Whether they're producing voltage directly from solar rays or focusing them to melt salt like Ivanpah, even Earth's biggest and baddest solar power plants are hamstrung by all this damnable atmosphere getting in the way. But a new kind of off-world solar energy plant could soon provide the whole planet with plenty of power—we just have to finish figuring out how to build and operate it.
Energy Production in Spaaaaaaaace!
With the advent of silicon-based photovoltaic solar panels—the kind that directly convert solar energy to electrical current—some 60 years ago, researchers immediately looked to the skies as the ideal place to collect solar energy. Up there, you don't have miles and miles of atmosphere and clouds absorbing, scattering, or blocking out the sun's incoming rays. That means photovoltaic panels should, conceivably, be able to operate at (or very near) their theoretical efficiency limits. Plus, if you position a solar power satellite (SPS) properly over the equator, it will only reside in the Earth's shadow for a few hours every year and thereby provide nearly non-stop energy.

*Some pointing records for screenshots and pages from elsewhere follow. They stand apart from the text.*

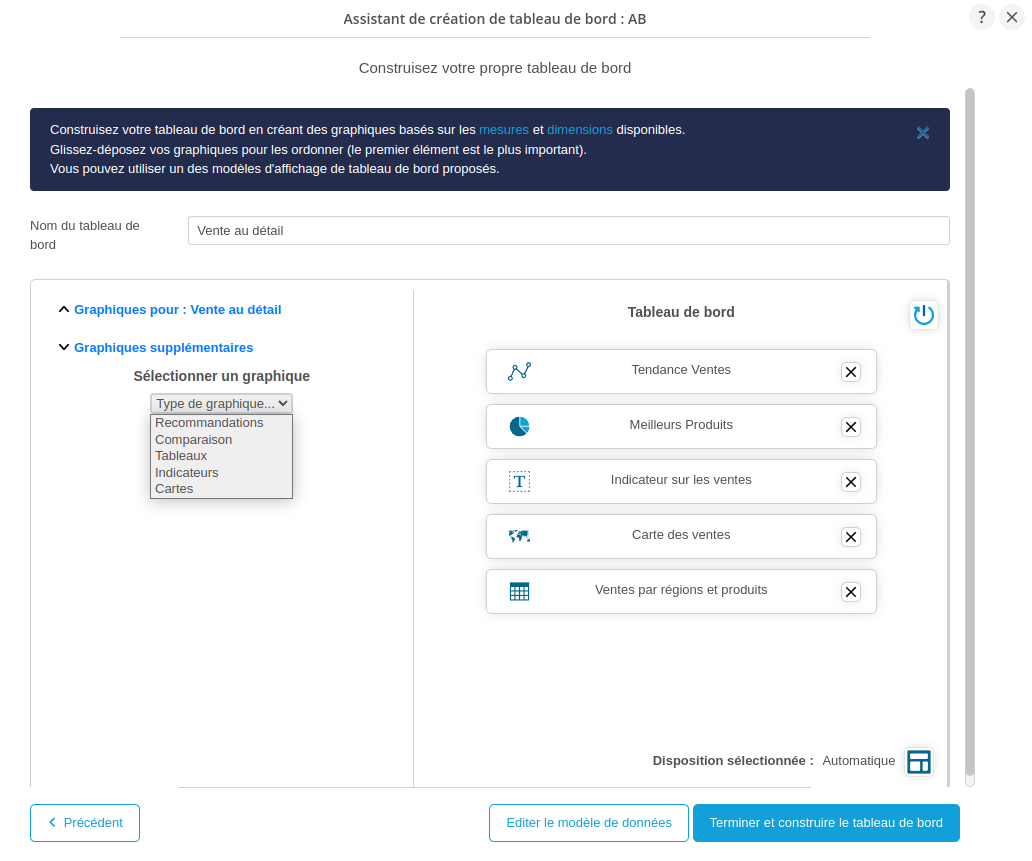Click the world map icon for Carte des ventes
The height and width of the screenshot is (861, 1032).
[519, 536]
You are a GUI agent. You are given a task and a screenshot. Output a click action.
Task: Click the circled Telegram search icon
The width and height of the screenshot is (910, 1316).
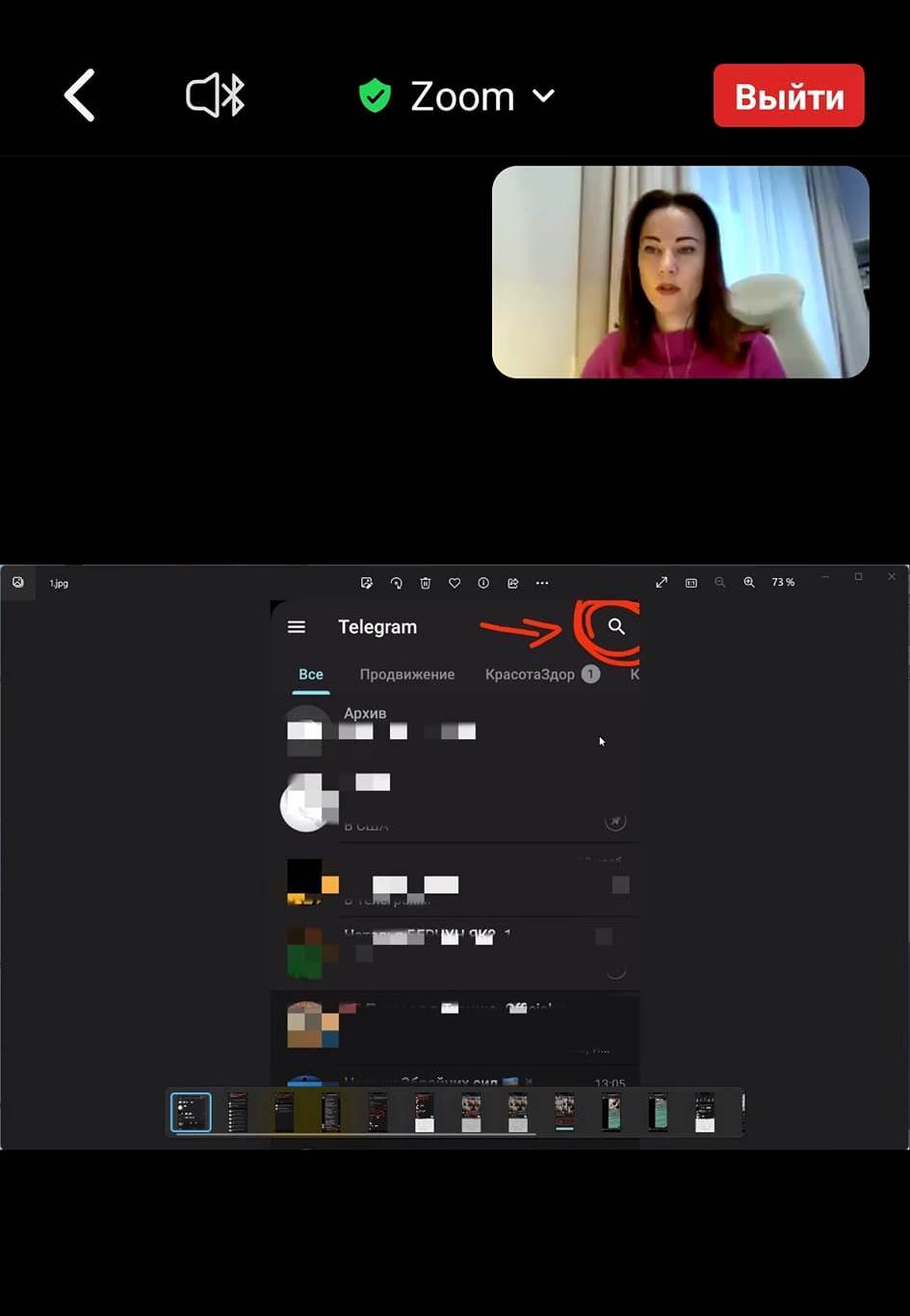click(616, 627)
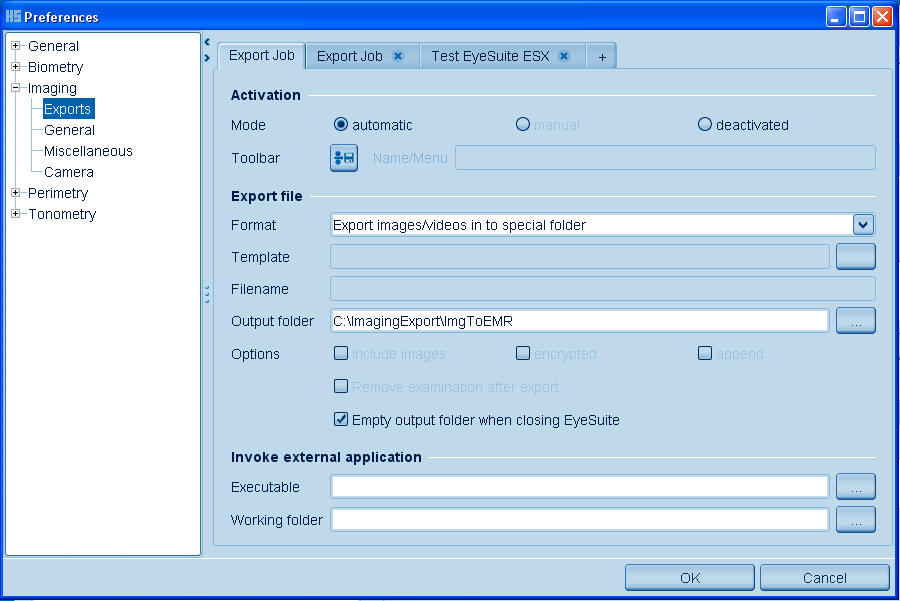Viewport: 900px width, 601px height.
Task: Click the Output folder path field
Action: (x=579, y=321)

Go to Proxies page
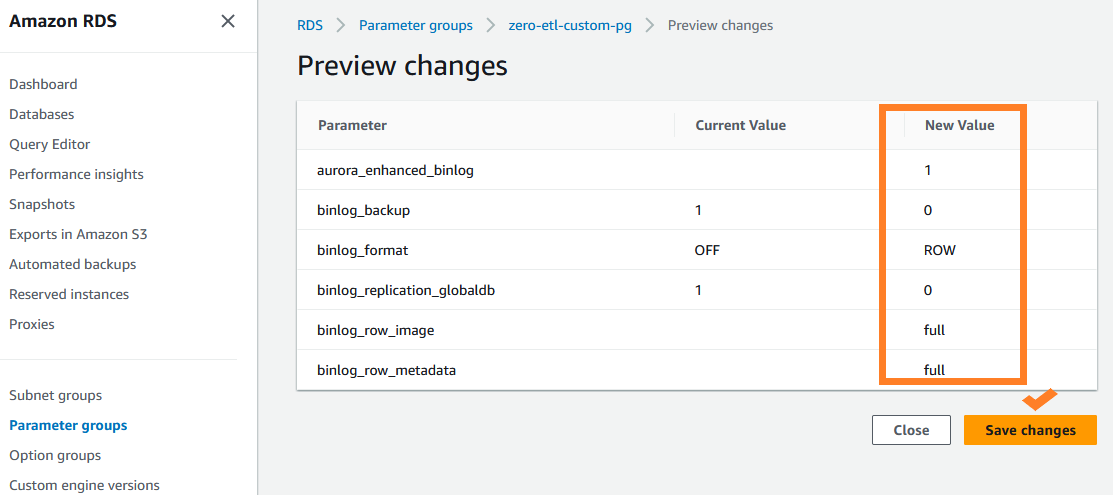point(32,324)
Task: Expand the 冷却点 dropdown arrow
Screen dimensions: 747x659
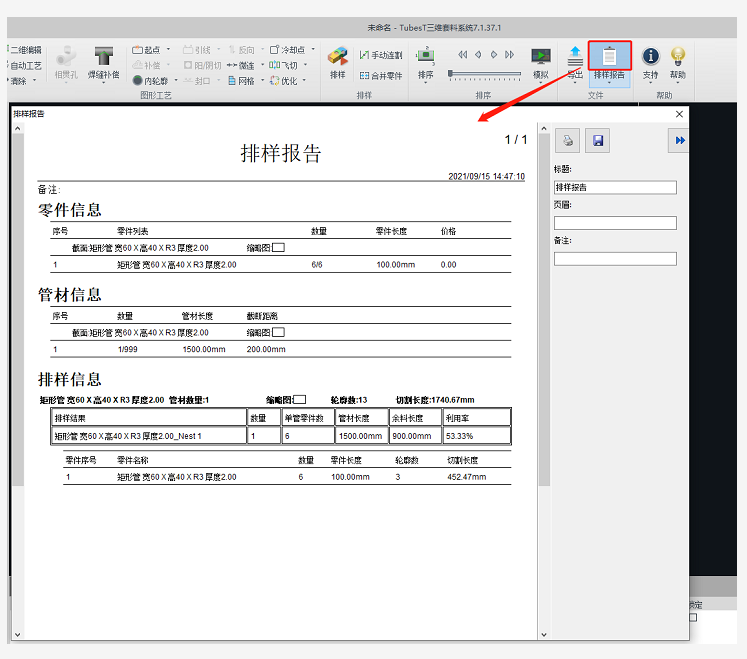Action: pyautogui.click(x=313, y=49)
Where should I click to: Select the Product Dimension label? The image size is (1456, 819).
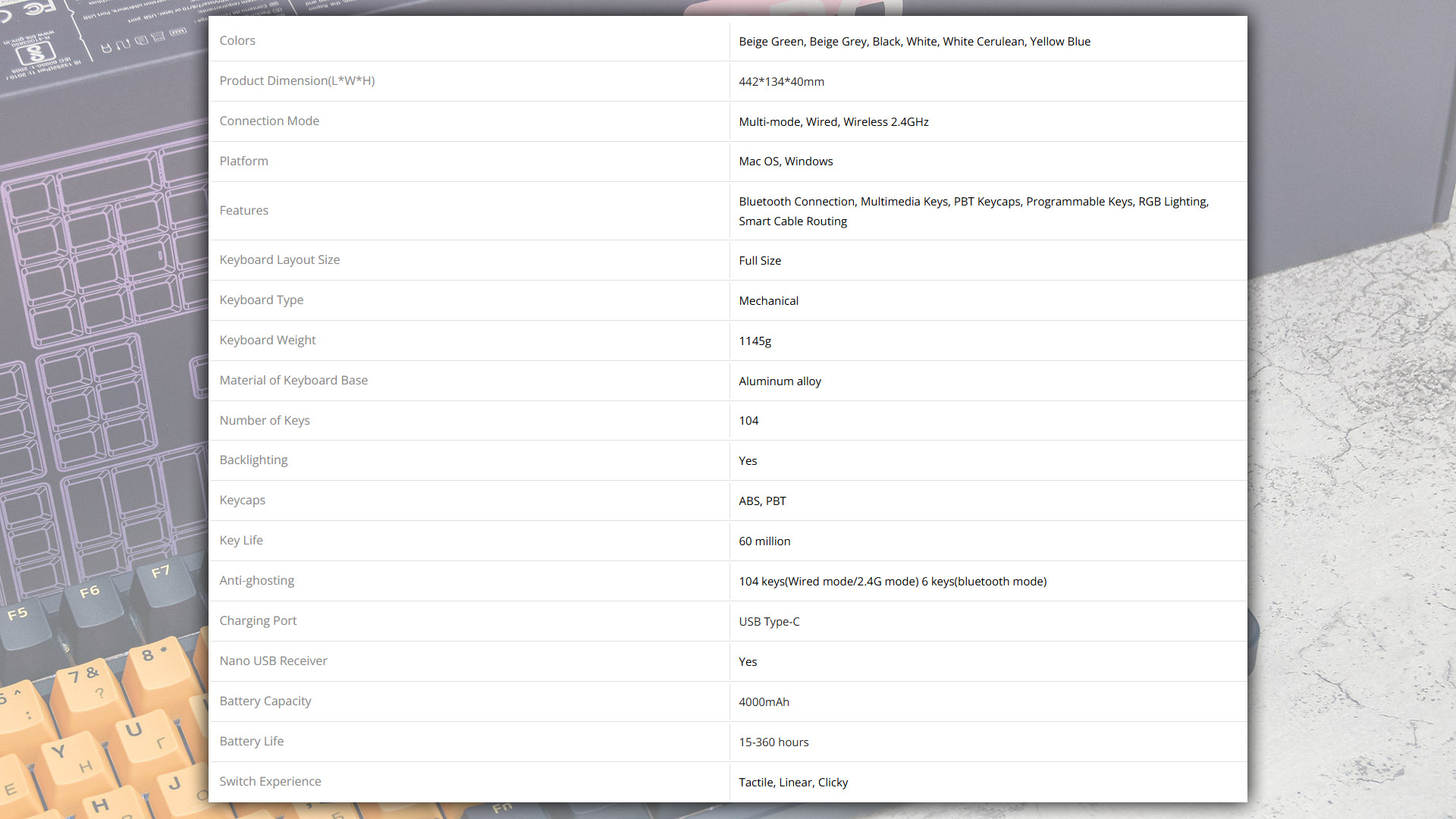click(297, 81)
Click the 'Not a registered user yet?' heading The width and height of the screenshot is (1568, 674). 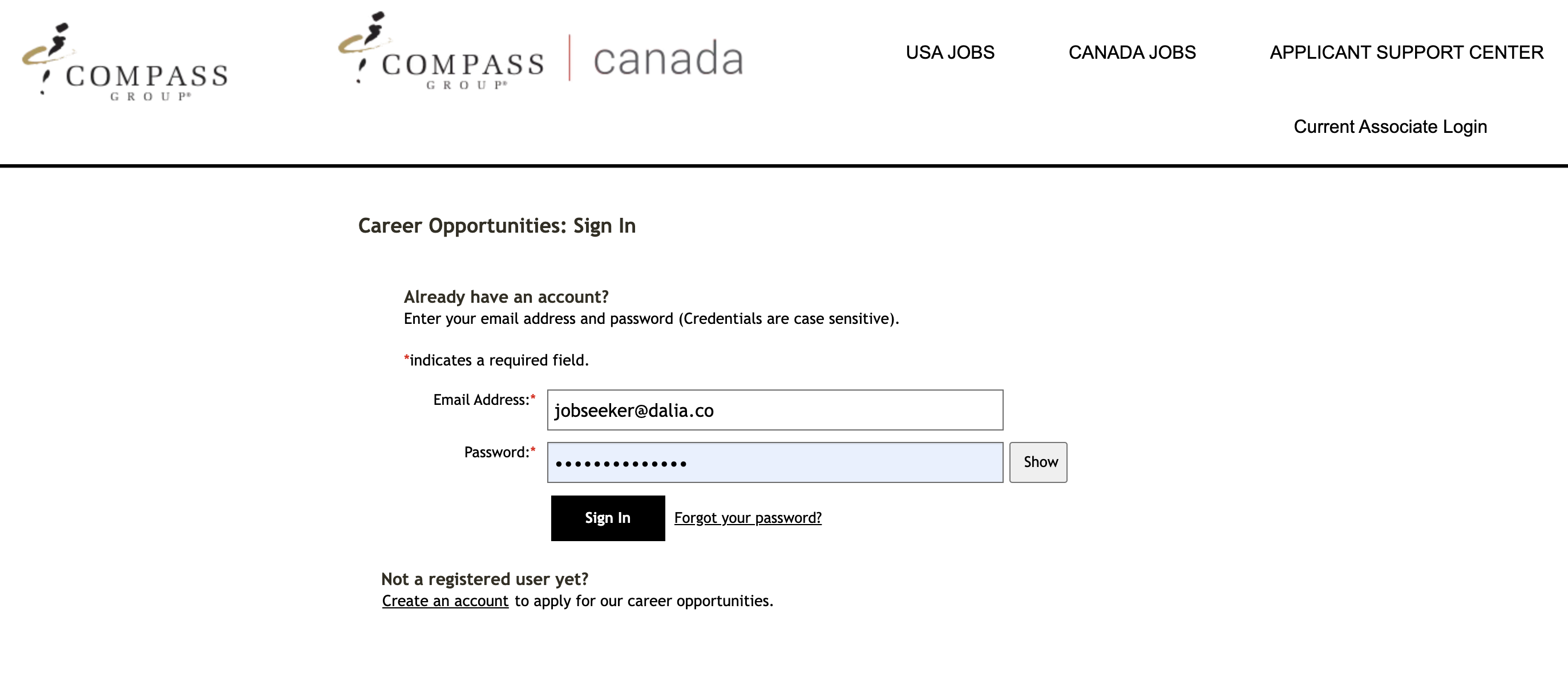tap(484, 579)
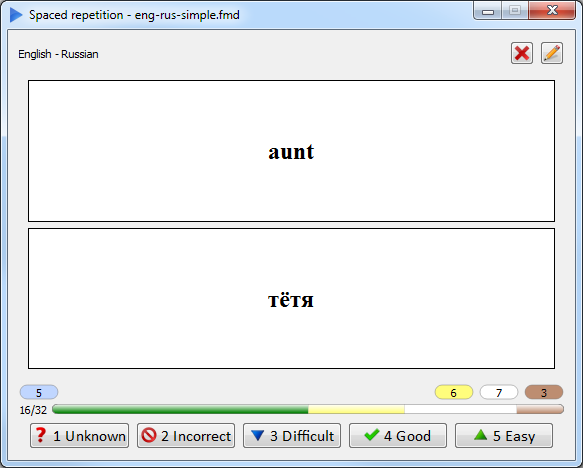Grade the card as 4 Good

pos(398,436)
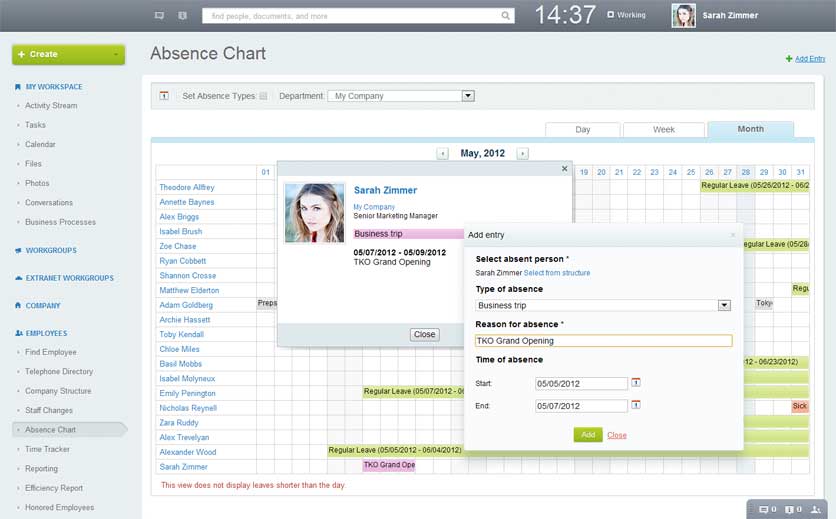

The idea of space-based solar power (SBSP) was formalized in the seminal 1968 report, Power from the Sun: Its Future, by American aerospace engineer Peter Glaser. The paper set forth a conceptual system for collecting unhampered solar energy from massive extra-atmospheric arrays of photovoltaic cells set in geosynchronous orbit above the equator, and transmitting it wirelessly back to Earth where it would be used by terrestrial power grids. In theory, with enough orbiting "solar farms," the energy needs of not just the U.S. but the entire world could be met.